Comics Create Literacy
Educators are increasingly viewing comic books as vital tools in teaching literacy, although comic books are usually tagged as the hindrance to education that students hide inside their backpacks. But modern educator’s view is, children are supposed to be reading comics rather than hiding them. In most cases, this modern approach dovetails with project learning.
According to Michael Bitz, founder and director of the Comic Book Project, creative projects can be a pathway to basic skills. Generally, the teachers have been able to engage children in spelling, punctuation, and vocabulary. But as the kids are creating the comic books themselves, they’re really invested in making these right, they want to spell words correctly.
At the Newton D. Baker Elementary School of Arts, in Cleveland, sixth graders use the resources of the New York-based Comic Book Project to help them write and draw their own comic books under the joint tutelage of art instructor Sherri Pittard and reading teacher Gloria Doering. Doering works on other aspects of writing also, such as point of view. ” The point of view in their stories often jumps back and forth,” she says. “You’ll get waves of children who missed certain skills. As you’re editing the work, you’ll see what skills the students have not mastered yet.” So, this way the comics help not only to develop the kids’ drawing skills but also their writing skills and thought processings.
Even well-known comic strip authors such as Jim Davis, creator of the Garfield comics, have recognized and harnessed the teaching potential of comics on their Web sites. They believe the visual nature of comics can help teach children. When kids learn to read they are expected to infer meaning from text but inference is something really hard to teach young children, because it’s so abstract. Comics teach children to infer meaning from the visual first and then they begin to realize that not everything they read is literal. For example, comprehension means children have to be able to visualize what they are reading, and using comic strips can habituate them, or get them to think about that.
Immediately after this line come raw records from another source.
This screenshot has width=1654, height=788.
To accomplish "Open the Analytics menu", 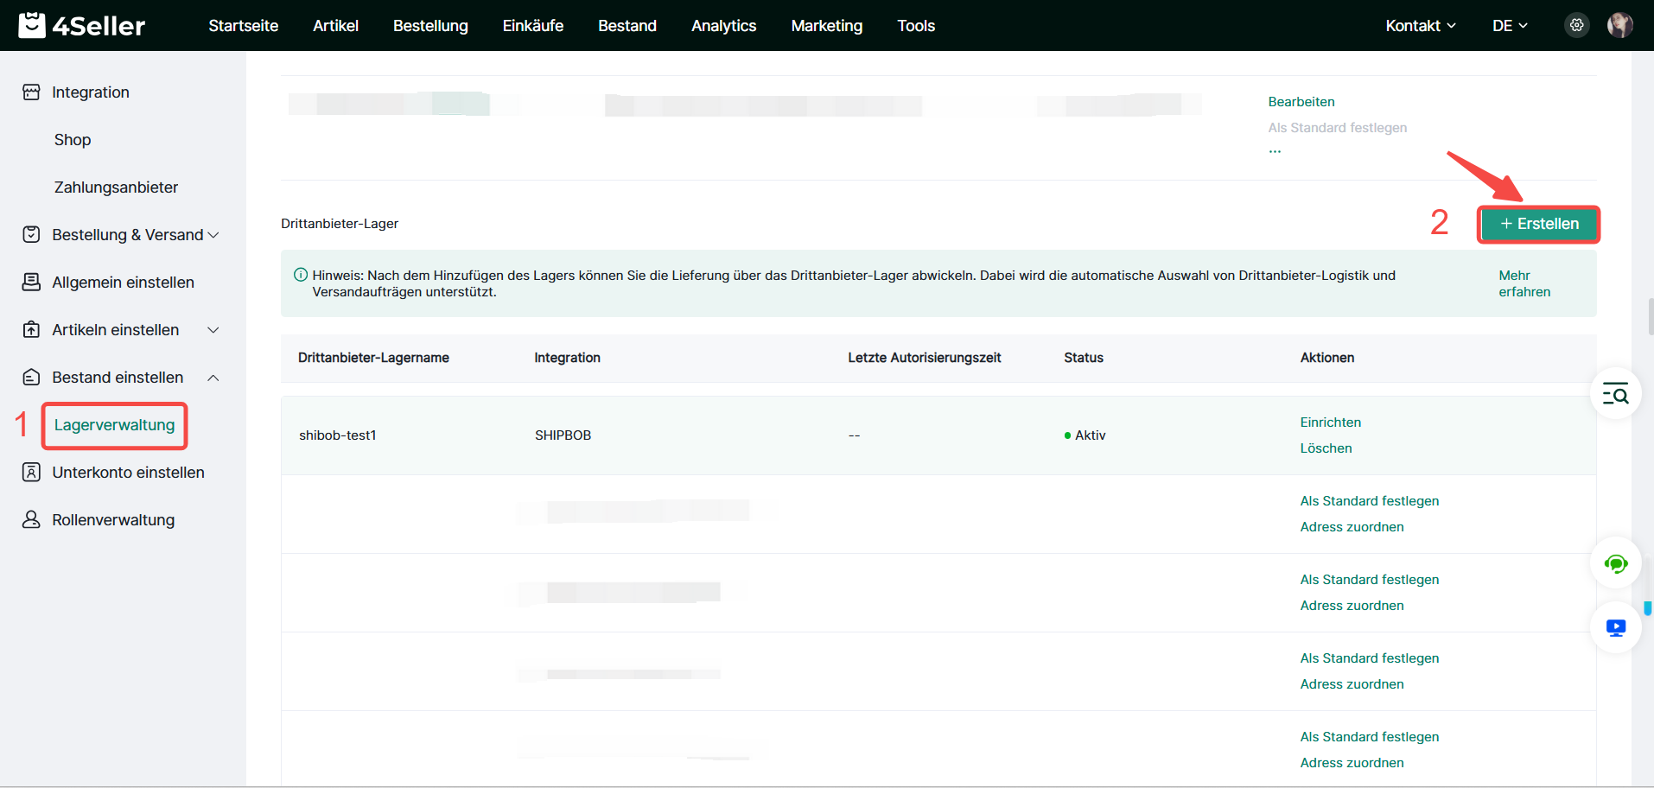I will 723,26.
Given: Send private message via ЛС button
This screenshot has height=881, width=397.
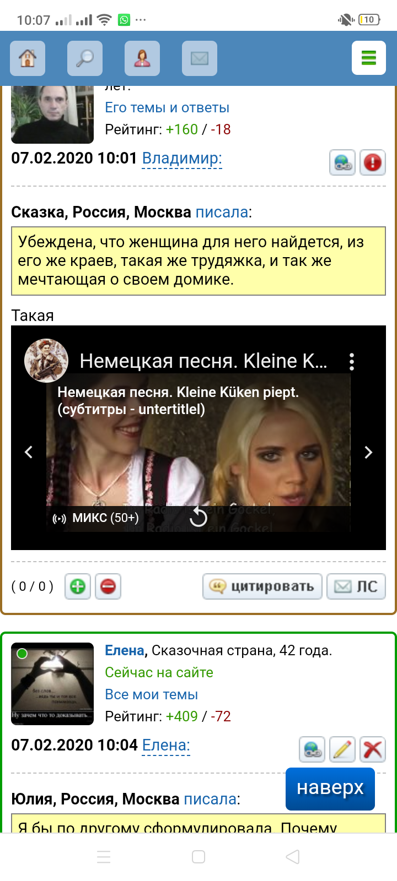Looking at the screenshot, I should [x=356, y=586].
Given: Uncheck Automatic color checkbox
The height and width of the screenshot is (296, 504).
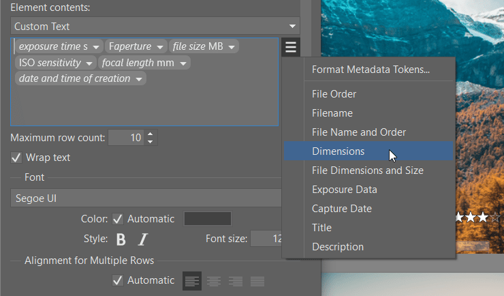Looking at the screenshot, I should 118,219.
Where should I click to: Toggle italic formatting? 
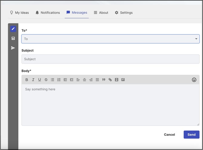33,80
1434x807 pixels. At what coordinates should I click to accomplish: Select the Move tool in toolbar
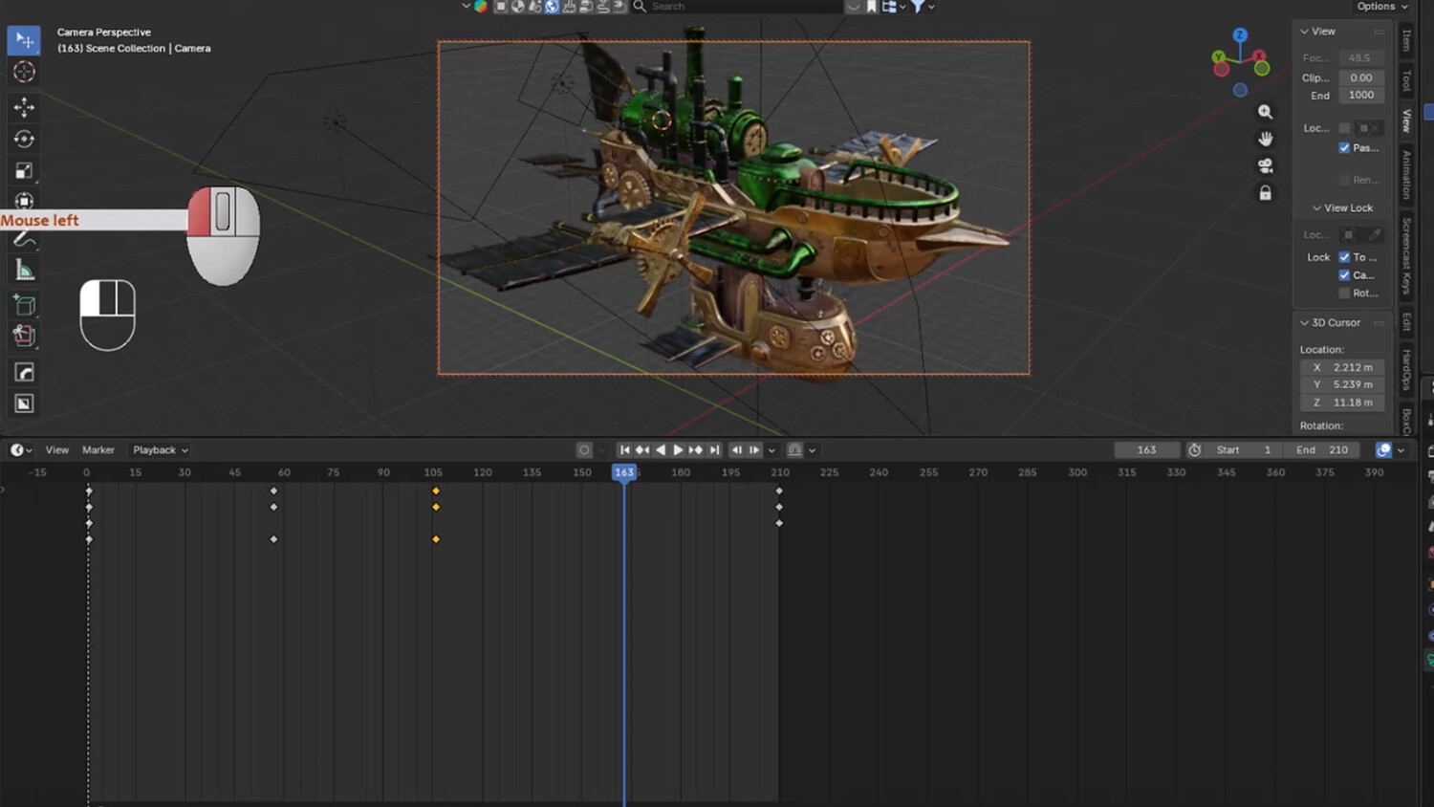(x=24, y=106)
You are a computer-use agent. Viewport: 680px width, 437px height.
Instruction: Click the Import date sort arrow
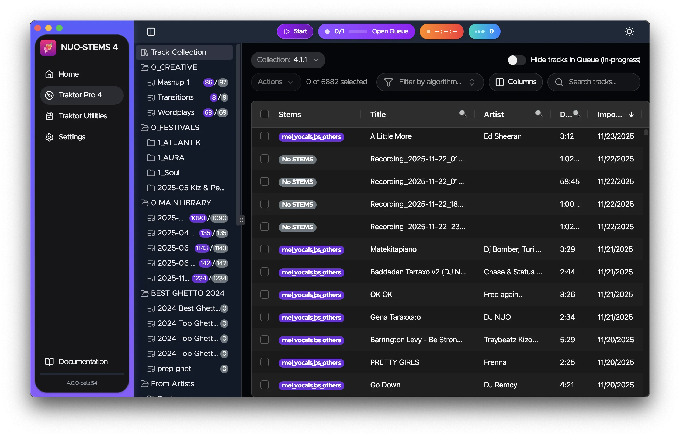click(x=631, y=115)
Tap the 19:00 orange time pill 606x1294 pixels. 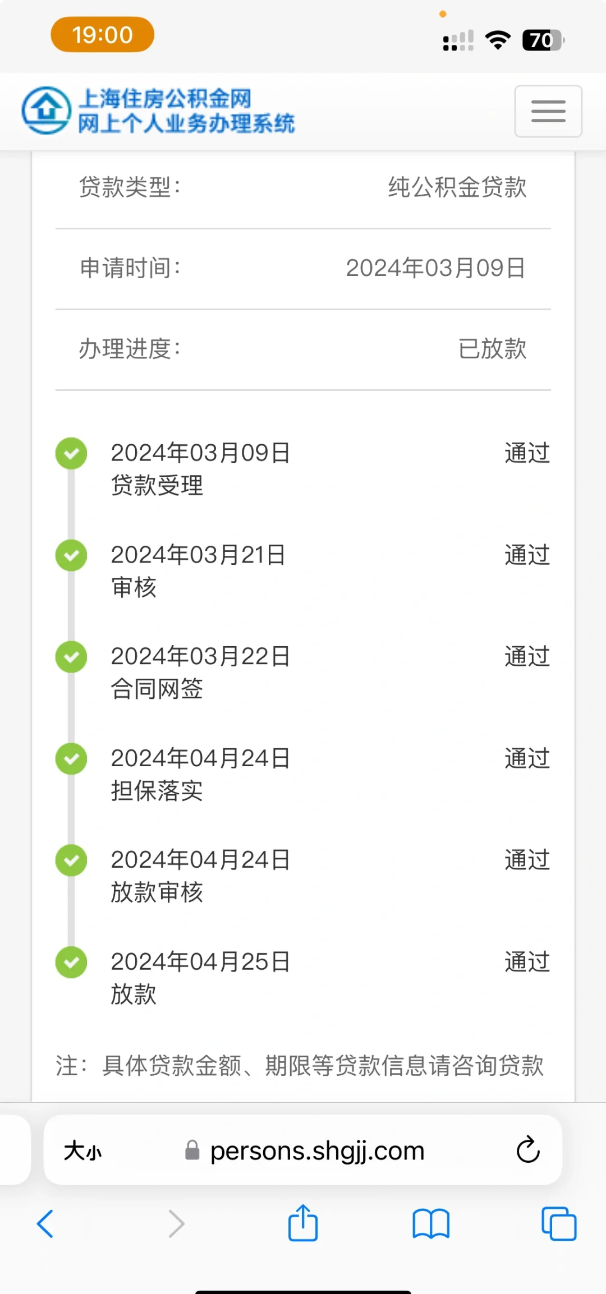[x=102, y=35]
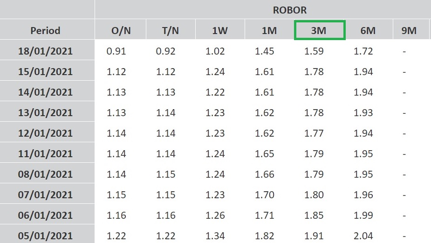This screenshot has height=243, width=431.
Task: Click the 3M value 1.85 on 06/01/2021
Action: [x=314, y=215]
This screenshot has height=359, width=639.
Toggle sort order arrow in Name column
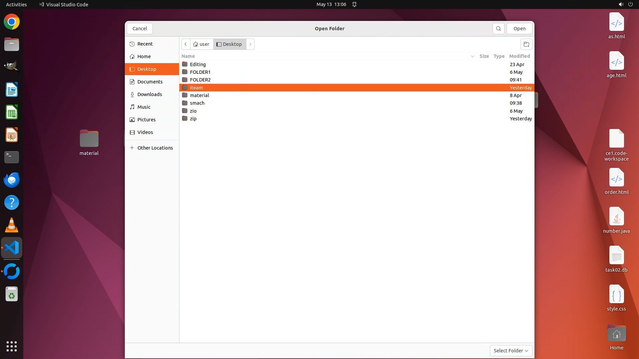tap(472, 56)
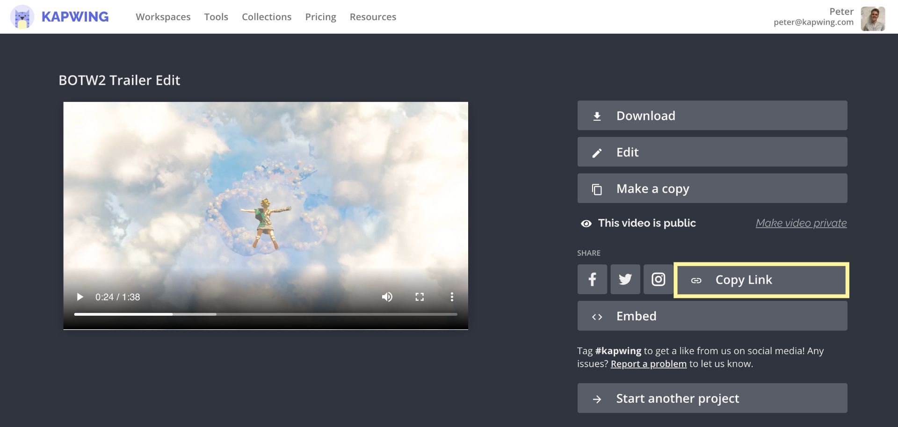Share video on Facebook
The height and width of the screenshot is (427, 898).
592,280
At 826 Valencia‘s writing-workshop program in downtown San Francisco, students create comic books to learn everything from plot diagrams to economy of words to onomatopoeia, the different forms of expressions. Instructor Jenny Traig says, “We talk a lot about using really good, satisfying words”, like – “What is the sound of slipping on a banana peel?”
Bill Zimmerman, creator of MakeBeliefsComix.com has found that people who teach English as a Second Language and who work with autistic children, among others, have found his site useful in their respective classrooms. “There’s a broad trend in terms of user groups,” he says. “I get email all the time from educators inside and outside the country who are using it”. This site that helps users make comic strips, received 200,000 visitors from more than 175 countries.
Comics inspire children towards education because comics make the whole process of learning a play not a difficult work.